WHAT YOU ARE ASKED TO DO: Beginning with the line that holds "Task: Click the Add New link", copy every remaining line of the listing below exactly, and leave the pictures out.

SUPPLIED RECORDS:
++++++
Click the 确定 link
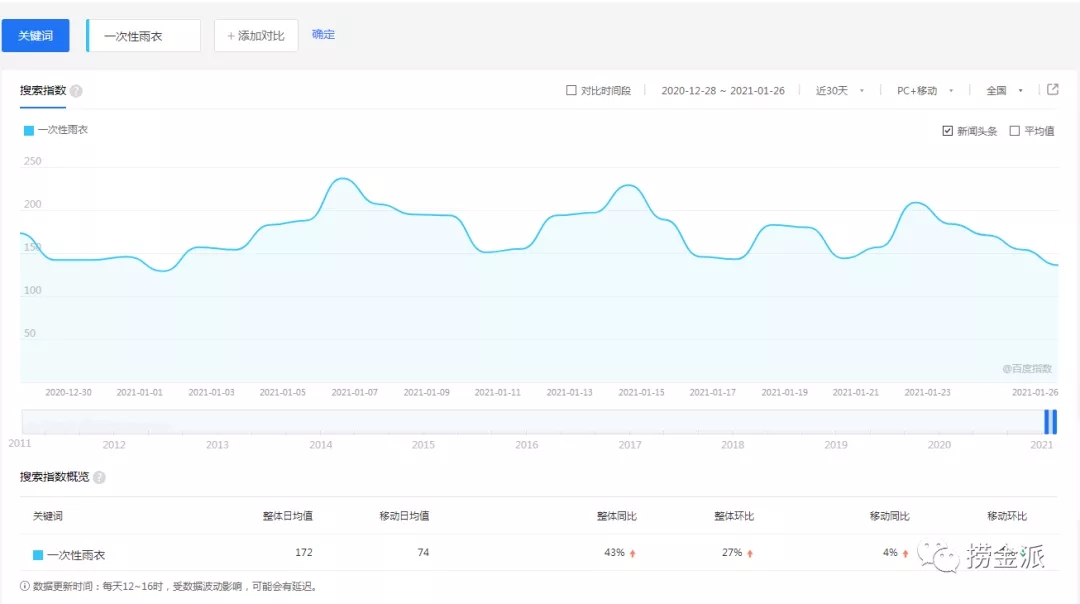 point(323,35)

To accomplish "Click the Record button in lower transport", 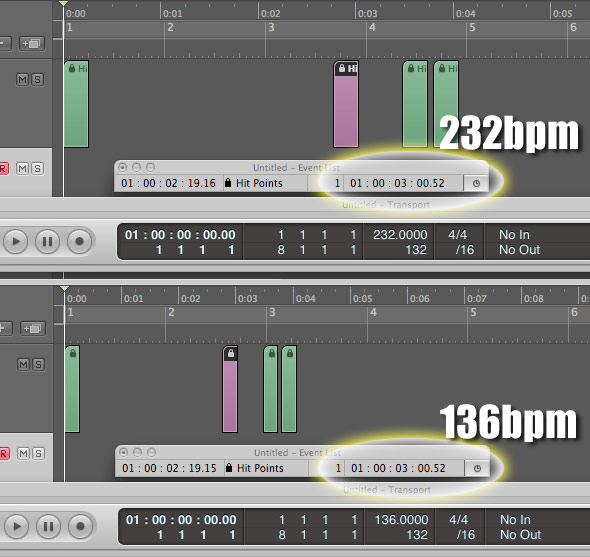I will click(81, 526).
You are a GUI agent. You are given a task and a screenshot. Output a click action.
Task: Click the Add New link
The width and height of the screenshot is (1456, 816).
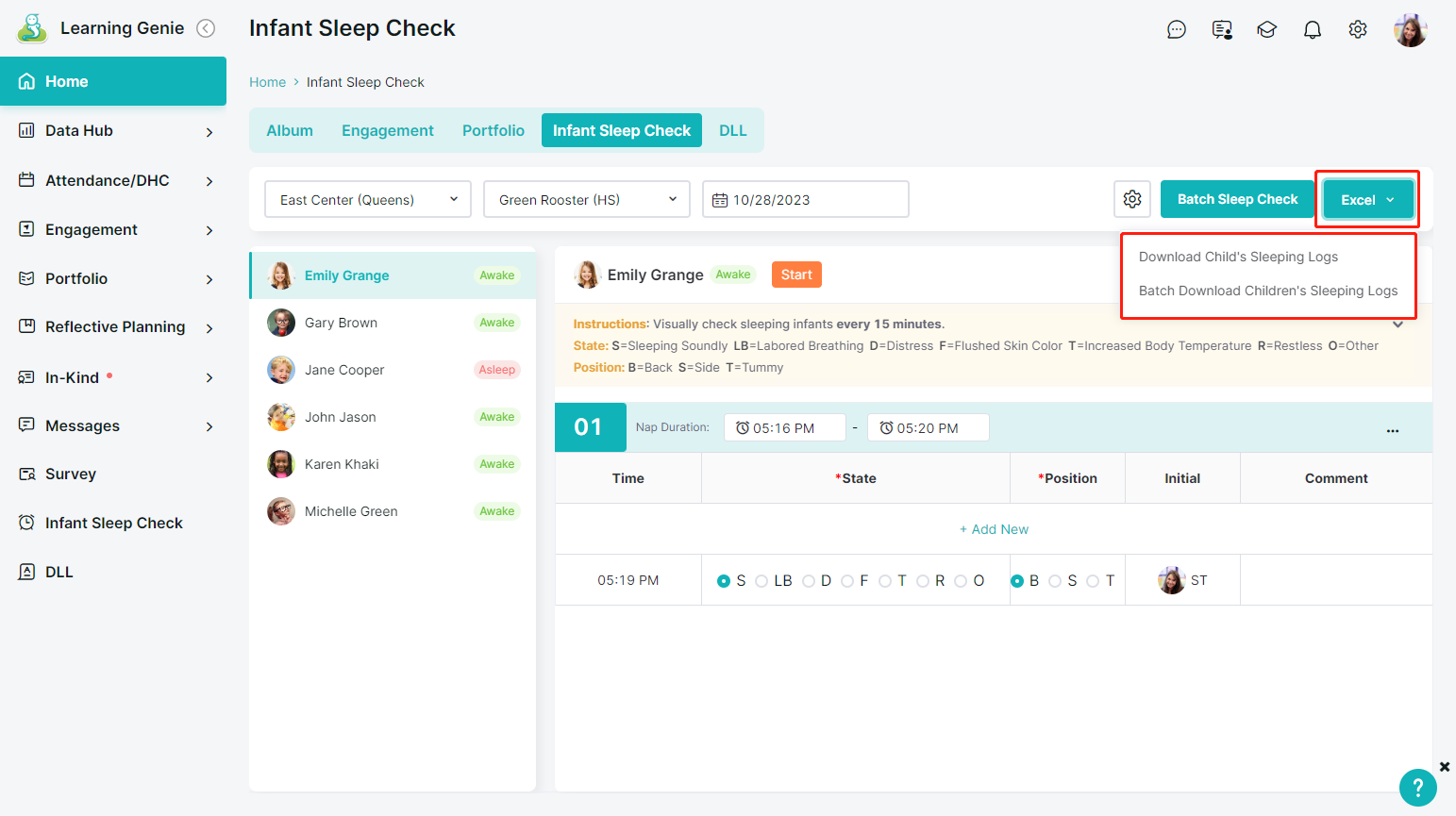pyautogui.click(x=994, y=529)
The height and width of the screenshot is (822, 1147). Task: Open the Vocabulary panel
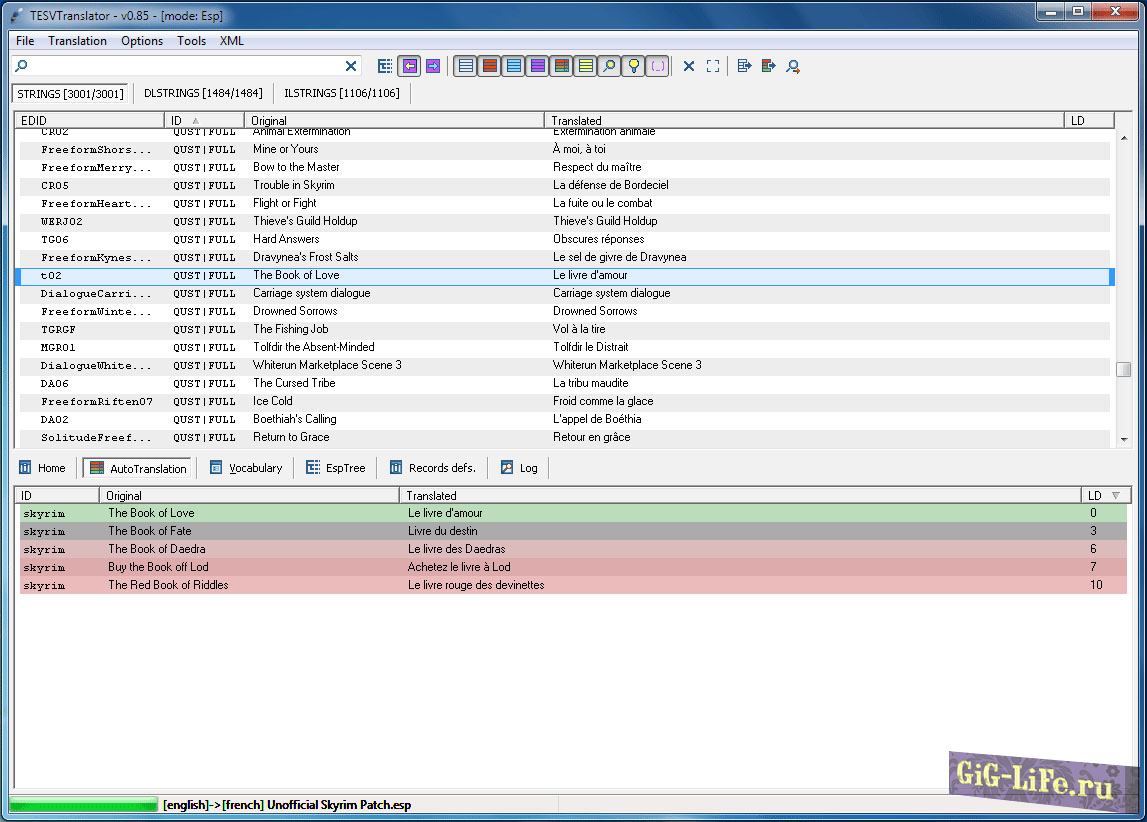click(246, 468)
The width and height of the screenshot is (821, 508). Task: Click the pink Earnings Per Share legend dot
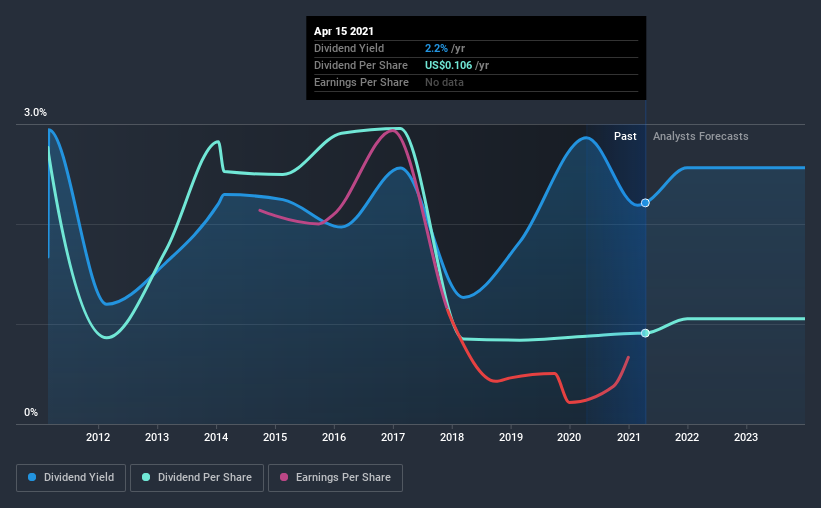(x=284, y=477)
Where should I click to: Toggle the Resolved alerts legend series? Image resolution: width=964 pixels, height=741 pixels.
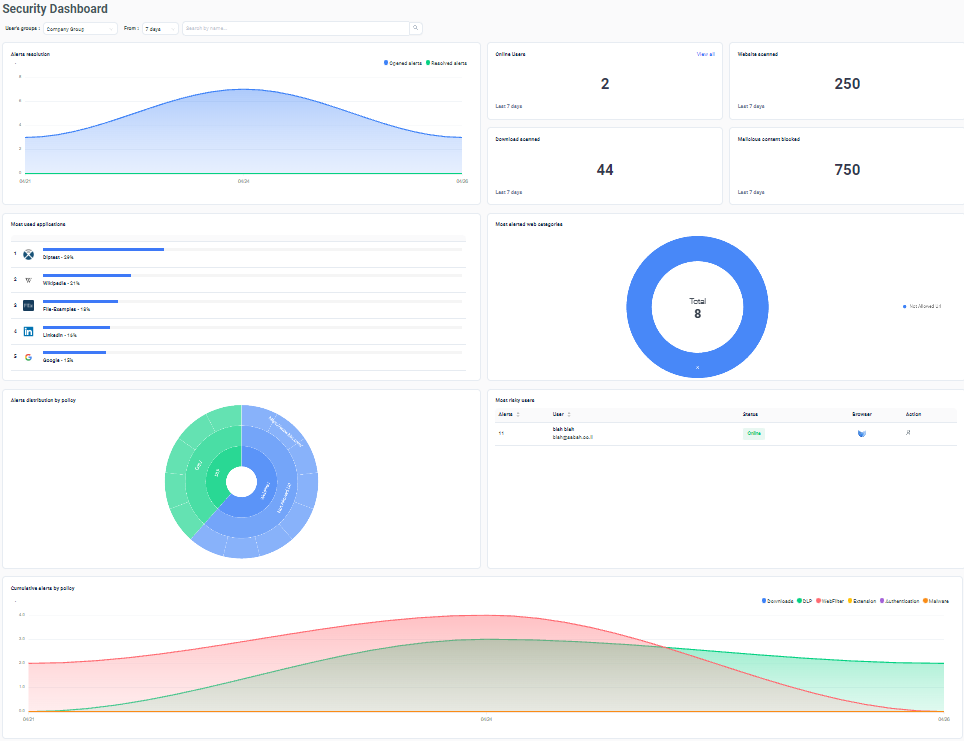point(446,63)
++++++
ANSWER FOR THIS EXERCISE:
Task: Click the Add New link
The width and height of the screenshot is (1456, 816).
pyautogui.click(x=994, y=529)
The height and width of the screenshot is (822, 1147). Task: Open the Vocabulary panel
click(246, 468)
The width and height of the screenshot is (821, 508). Task: Click the pink Earnings Per Share legend dot
(x=284, y=477)
Where should I click to: Toggle the Resolved alerts legend series? Image resolution: width=964 pixels, height=741 pixels.
point(446,63)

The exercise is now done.